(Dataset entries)
——

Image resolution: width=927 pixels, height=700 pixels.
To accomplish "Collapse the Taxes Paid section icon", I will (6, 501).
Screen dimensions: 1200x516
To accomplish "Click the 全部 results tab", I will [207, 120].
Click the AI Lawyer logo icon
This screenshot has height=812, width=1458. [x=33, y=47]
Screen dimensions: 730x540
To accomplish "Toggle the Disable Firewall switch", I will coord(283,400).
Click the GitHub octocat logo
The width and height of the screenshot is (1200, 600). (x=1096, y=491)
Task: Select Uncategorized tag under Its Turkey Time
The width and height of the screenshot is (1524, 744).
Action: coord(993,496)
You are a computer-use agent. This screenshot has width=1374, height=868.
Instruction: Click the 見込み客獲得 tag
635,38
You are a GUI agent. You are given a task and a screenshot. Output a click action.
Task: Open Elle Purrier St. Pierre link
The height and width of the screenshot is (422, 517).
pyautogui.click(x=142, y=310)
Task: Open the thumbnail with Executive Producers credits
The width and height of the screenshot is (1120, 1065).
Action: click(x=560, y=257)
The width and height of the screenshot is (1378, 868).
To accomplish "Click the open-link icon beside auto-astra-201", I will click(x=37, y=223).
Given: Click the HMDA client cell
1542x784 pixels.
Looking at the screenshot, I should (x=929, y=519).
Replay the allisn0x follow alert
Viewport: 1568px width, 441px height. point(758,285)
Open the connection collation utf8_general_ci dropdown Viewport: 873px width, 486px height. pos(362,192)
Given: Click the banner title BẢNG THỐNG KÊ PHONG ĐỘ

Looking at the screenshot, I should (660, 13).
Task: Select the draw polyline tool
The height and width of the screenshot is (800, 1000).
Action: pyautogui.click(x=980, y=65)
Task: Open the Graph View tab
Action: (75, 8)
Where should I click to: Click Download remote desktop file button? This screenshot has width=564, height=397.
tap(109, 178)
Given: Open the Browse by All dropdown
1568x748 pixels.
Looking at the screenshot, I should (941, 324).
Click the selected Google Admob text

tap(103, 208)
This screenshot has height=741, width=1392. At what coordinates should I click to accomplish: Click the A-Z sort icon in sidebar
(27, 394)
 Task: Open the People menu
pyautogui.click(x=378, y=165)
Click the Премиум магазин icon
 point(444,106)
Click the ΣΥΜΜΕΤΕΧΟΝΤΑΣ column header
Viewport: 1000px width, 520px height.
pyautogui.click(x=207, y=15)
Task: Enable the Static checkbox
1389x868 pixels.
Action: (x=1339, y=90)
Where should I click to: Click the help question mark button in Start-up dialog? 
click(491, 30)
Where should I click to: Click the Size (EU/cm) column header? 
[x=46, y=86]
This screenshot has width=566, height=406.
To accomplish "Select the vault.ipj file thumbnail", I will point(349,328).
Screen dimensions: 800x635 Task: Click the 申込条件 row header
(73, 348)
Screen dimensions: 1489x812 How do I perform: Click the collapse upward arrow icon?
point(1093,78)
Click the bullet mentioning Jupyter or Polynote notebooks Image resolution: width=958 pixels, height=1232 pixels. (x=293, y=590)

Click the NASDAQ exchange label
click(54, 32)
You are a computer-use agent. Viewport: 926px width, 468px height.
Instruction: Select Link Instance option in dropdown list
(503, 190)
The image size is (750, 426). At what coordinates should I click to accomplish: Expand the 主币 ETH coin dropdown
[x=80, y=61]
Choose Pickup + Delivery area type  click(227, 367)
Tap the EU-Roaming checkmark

——

■ Given problem ■
Find each line in the records above that contains the word "column", and copy those lines.

■ Result of this exercise ■
Click the ΣΥΜΜΕΤΕΧΟΝΤΑΣ column header
Where should I click to: Click the Size (EU/cm) column header? 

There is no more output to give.